## STATED PROBLEM
Copy the entries below word for word, from the line containing "1468x713 pixels. Task: Click" through the line containing "This screenshot has width=499, height=478.".

## RECORD SET
---------------

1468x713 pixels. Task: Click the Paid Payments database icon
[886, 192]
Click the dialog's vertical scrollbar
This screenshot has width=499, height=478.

---------------

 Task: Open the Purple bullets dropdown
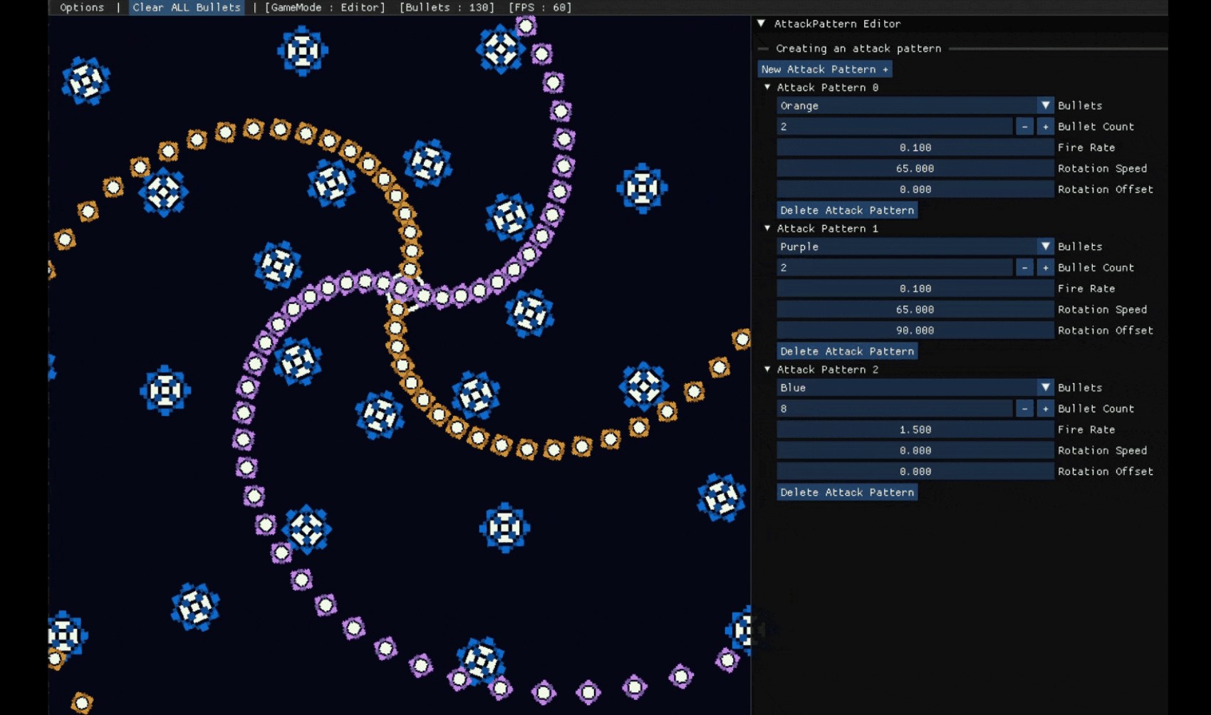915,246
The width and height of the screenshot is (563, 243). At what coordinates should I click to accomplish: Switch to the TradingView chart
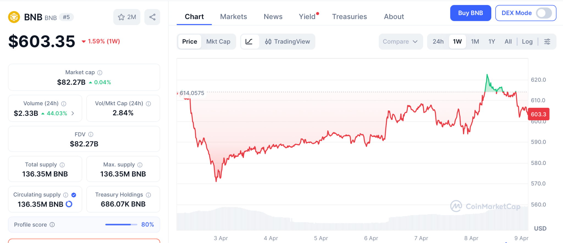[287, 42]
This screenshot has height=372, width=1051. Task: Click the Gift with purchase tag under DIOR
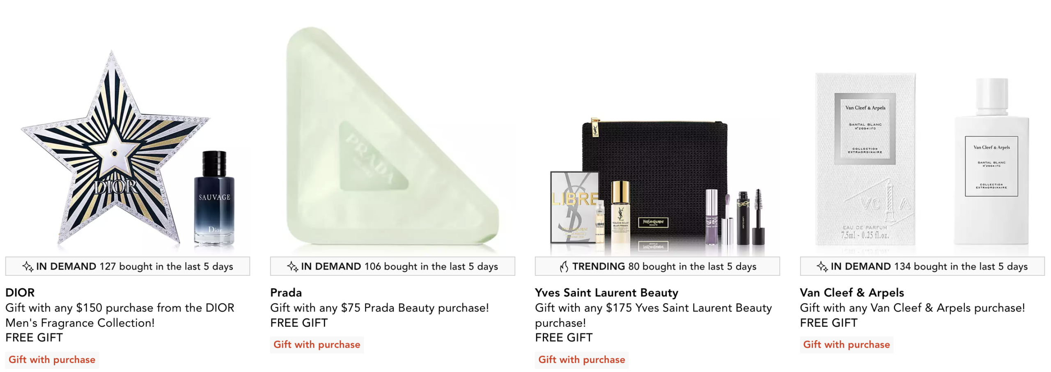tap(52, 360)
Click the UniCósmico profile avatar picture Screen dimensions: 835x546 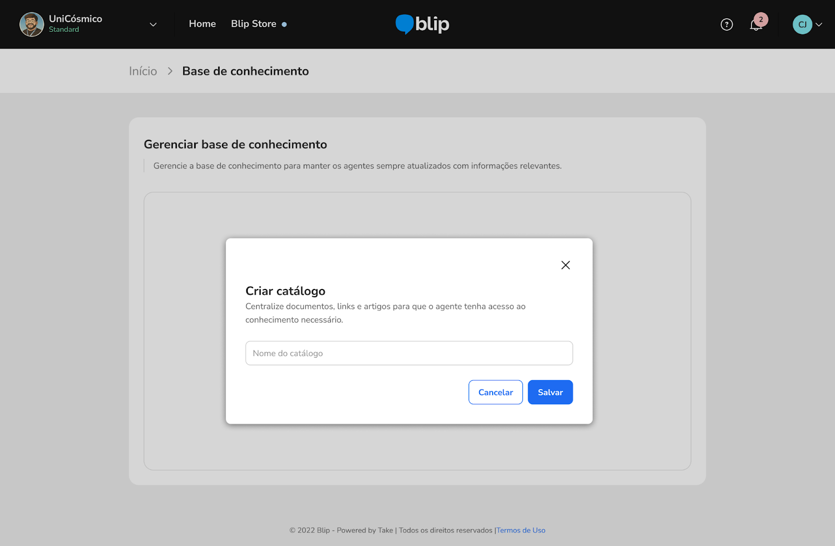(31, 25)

---------------

## ANSWER FOR THIS EXERCISE
1468x713 pixels. Task: Click the Paid Payments database icon
[886, 192]
Click the dialog's vertical scrollbar
This screenshot has width=499, height=478.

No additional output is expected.